В 1970-е годы немного отстал от четвёрки Вася Удалов. Пытался, насколько помню, поступить, но провалился. Когда-то мы с ним были в одной учебной группе. Но его учебная мотивация стремилась к нулю. Как и учебная (да и вообще по жизни) мотивация Алексея Писеева, который настолько «деликатен», что, кажется, готов предоставить кому угодно право жить за него. Сидит сейчас в доме престарелых, и никак не удаётся радикально решить вопрос со снабжением его брайлевскими книгами. Теоретически мог бы овладеть компьютером с брайлевским дисплеем и, таким образом, получить неограниченный доступ к любой литературе, но вряд ли способен на усилия, которые требуются для овладения этой техникой. А так — безупречно грамотный...

Вообще, думаю, модель судьбы выпускников Сергиево-Посадского детдома ты могла бы получить, поинтересовавшись в Одесской школе слепых, куда она девает своих выпускников. Раньше что в Украине, что в России — во всём бывшем СССР — можно было с гарантией трудоустроиться на УПП (учебно-производственных предприятиях) то ли общества слепых, то ли общества глухих. УПП работали в кооперации с государственной промышленностью, и вместе с ней ухнули в кризис после развала СССР. Прежде всего пострадал надомный сектор, да и непосредственно в цехах количество рабочих мест неуклонно сокращалось. Ряд предприятий закрыт, или стал филиалами других предприятий, каким-то чудом держащихся на плаву. Например, рядом с моим домом было Московское предприятие № 10. Сейчас оно — филиал Кунцевского предприятия, практически все помещения сданы в аренду, а там огромный комплекс... Та же история с бывшим Загорским УПП ВОС — оно стало филиалом Люберецкого УПП, это весьма давняя информация, сейчас, возможно, вообще ликвидировано.

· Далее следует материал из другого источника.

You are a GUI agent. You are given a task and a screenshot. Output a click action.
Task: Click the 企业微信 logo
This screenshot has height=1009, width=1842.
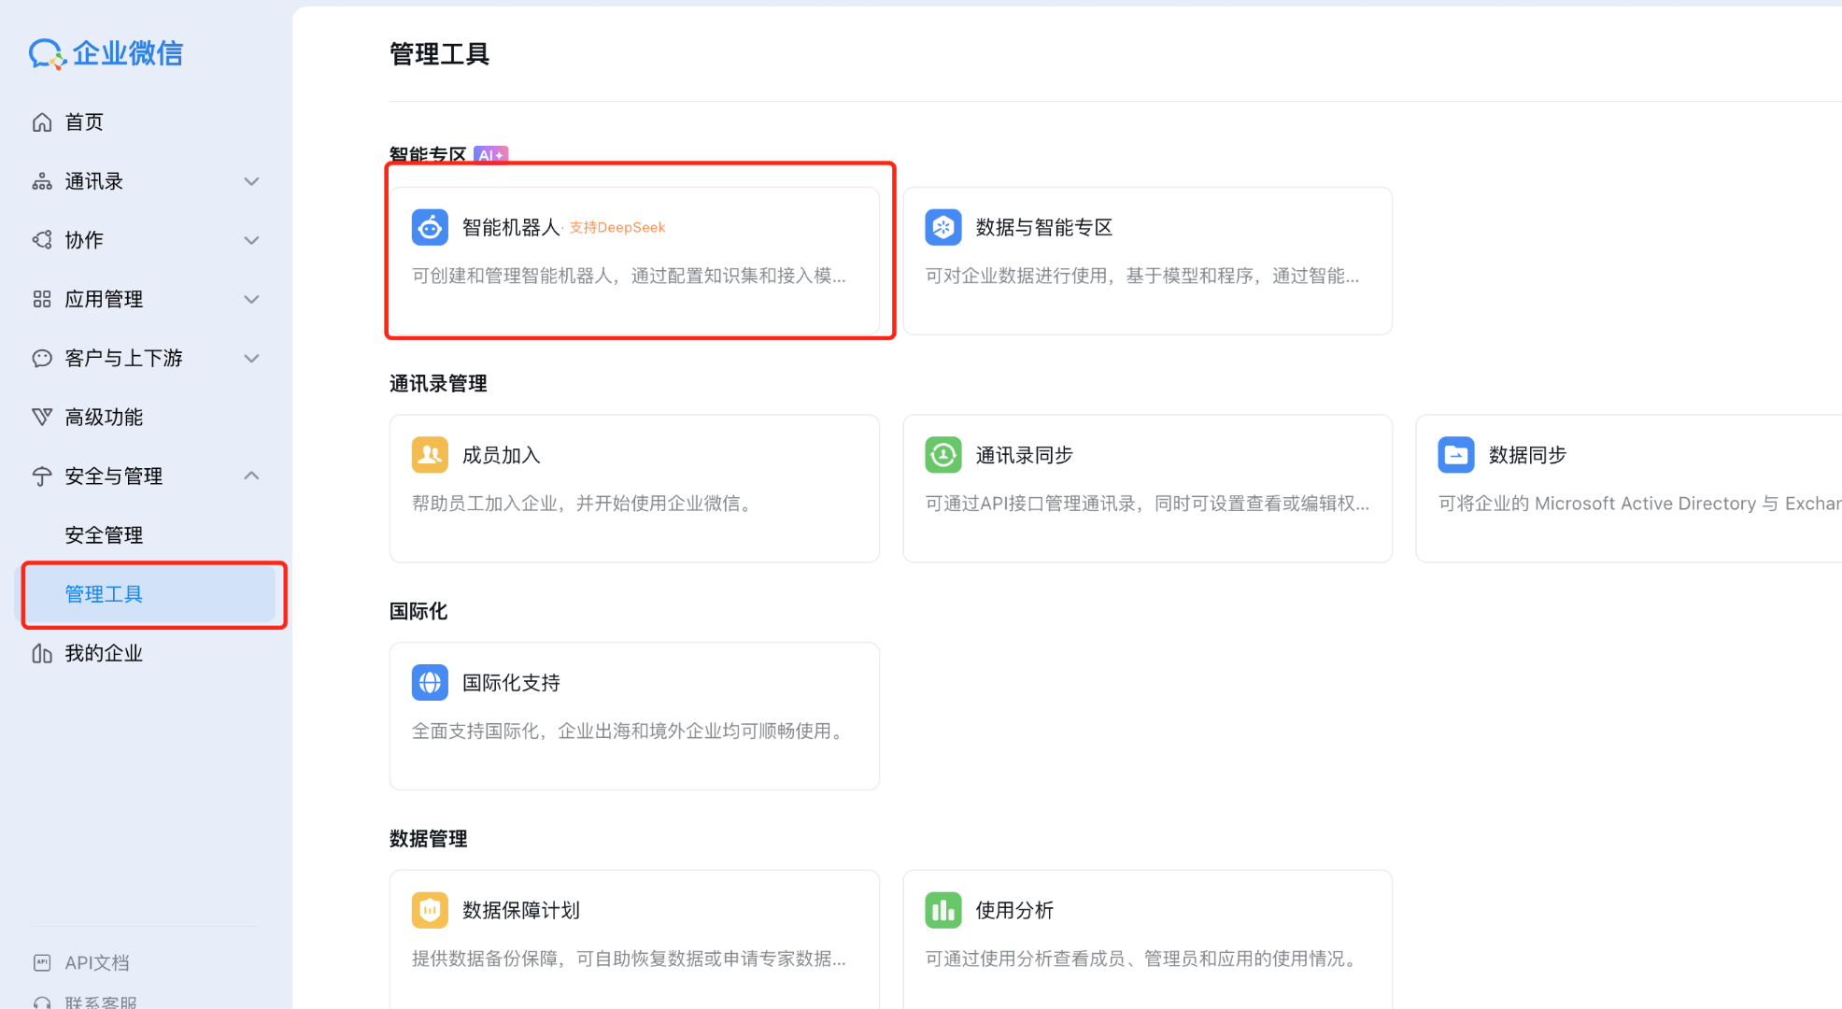106,53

Алексей Живагин из Батайска, там было УПП ВОС. Закрыто. Сейчас он у родственникеов в Тихорецке, мается бездельем. Как и его друг Алексей Писеев в доме престарелых.

На постсоветском пространстве никакого гарантированного трудоустройства нет ни для кого — ни для здоровых, ни для инвалидов. Поэтому в подавляющем большинстве инвалиды прозябают то ли по семьям, то ли по домам престарелых. «Умные» ли, «глупые» — какая разница... Я бы в нынешней социальной ситуации тоже прозябал. Может, и сдох бы давно, если бы не 1970-е годы — МГУ, и мощная творческая мотивация, самая мощная в четвёрке. Поэтому благодаря поддержке множества людей — их список велик, — стало возможно, что я дважды защитился. Формула моего успеха — импульс 1970-х, плюс мощная твоческая мотивация, (плюс) поддержанная множеством друзей, начиная с мамы, продолжая Мещеряковым, Ильенковым, Бим-Бадом, и ещё многими-многими. В одиночку, без поддержки, моя судьба нереальна. Но это успех не благодаря, а вопреки социальным условиям, существующему общественному строю, особенно постсоветскому.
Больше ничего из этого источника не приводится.